リコは雨は好きですか?私は好きです。例えば雨の日、窓辺に座って地面が濡れていくのを眺めている。しと、しと、と雫の音。今日は仕事を止めて、中でゆっくり休んでおいで。そう、神様がみんなに告げる知らせが雨なのです。小学校のころの私にとって、雨はそんな意味を持っていたのです(もちろん、雨だからといって学校を休んだりはしませんでしたが、雨の日の休憩時間、鉄棒に連なる雫、壁をはうカタツムリ、みんなの来ている黄色い雨ガッパは、私のお気に入りの風景でした)。
でも近頃、雨が嫌いになりつつあるかも知れないのです。それは主に、災害に関係しています。ここ数年だけでも、雨による水害そして山の崩れが幾度となく起こりました。そして悲しいことに、雨は人を殺しました。残された遺族の方にとって、雨嵐は忌まわしい記憶を呼び起こすものでしかないのかも知れません。この異常気象の原因は、おそらく人間にあるはずなのに、私たちは雨を敵と見做さなければならないところまで来ています。そしてその流れは、将来もっと強く。
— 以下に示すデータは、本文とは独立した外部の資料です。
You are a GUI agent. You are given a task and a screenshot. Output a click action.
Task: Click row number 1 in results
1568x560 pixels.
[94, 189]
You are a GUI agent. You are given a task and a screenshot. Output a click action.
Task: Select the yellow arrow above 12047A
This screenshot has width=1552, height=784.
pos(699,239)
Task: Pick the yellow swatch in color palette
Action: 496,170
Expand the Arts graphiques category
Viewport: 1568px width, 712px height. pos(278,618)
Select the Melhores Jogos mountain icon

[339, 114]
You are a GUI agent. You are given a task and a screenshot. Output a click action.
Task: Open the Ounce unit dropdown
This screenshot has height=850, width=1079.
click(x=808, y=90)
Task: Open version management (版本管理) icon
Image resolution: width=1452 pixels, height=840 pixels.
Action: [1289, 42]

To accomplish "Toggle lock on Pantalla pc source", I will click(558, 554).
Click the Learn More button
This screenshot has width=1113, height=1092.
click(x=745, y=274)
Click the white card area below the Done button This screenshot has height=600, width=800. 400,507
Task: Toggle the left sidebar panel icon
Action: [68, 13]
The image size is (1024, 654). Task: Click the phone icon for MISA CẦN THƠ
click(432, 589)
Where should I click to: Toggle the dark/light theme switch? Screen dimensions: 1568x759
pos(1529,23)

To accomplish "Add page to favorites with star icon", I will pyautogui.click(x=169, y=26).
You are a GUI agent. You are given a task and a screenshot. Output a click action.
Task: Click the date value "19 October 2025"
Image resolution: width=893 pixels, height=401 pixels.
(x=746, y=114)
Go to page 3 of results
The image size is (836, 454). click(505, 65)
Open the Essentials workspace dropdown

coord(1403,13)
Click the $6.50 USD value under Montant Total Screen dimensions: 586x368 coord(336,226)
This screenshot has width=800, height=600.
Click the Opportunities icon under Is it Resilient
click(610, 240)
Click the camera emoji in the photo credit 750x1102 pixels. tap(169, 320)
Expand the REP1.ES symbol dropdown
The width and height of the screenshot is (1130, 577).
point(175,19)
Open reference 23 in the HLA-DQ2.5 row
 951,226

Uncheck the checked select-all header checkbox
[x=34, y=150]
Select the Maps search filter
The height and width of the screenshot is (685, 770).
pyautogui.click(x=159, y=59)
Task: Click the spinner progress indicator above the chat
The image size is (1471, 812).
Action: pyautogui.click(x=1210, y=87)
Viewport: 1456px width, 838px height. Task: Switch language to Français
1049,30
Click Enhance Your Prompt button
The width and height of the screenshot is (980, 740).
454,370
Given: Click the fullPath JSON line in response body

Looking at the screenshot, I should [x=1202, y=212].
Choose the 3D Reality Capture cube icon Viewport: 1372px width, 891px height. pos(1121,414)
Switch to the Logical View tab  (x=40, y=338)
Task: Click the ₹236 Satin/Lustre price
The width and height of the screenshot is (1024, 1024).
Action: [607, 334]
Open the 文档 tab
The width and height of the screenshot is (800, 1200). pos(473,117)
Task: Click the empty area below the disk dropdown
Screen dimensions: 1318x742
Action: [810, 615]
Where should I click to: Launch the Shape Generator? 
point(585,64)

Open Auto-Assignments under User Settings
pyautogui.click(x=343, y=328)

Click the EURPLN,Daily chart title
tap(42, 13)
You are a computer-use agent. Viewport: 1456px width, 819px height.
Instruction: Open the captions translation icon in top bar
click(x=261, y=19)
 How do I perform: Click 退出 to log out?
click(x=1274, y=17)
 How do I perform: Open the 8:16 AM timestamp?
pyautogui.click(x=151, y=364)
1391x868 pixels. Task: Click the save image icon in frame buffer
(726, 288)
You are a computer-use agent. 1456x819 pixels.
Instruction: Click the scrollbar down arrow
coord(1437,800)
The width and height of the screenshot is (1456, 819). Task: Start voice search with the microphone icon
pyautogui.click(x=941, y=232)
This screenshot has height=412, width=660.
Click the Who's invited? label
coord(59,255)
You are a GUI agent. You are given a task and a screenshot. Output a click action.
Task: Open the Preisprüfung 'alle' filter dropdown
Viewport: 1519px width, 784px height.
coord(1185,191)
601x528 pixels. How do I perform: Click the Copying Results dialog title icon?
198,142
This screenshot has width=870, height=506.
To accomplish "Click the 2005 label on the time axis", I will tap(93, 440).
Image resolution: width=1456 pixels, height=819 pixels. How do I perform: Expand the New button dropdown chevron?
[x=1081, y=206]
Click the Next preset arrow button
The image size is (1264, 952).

小さなころ、夢のような時間を与えてくれた雨のことを、好きになってほしい。これが私の気持ちです。でもそのためには、これからますます強まっていくであろう嵐の被害に対して、ますます十全な災害対策を施していかなければならない。それが困難なことは分かります。リコ。私たちは不思議に悲しい時代に生まれたのです。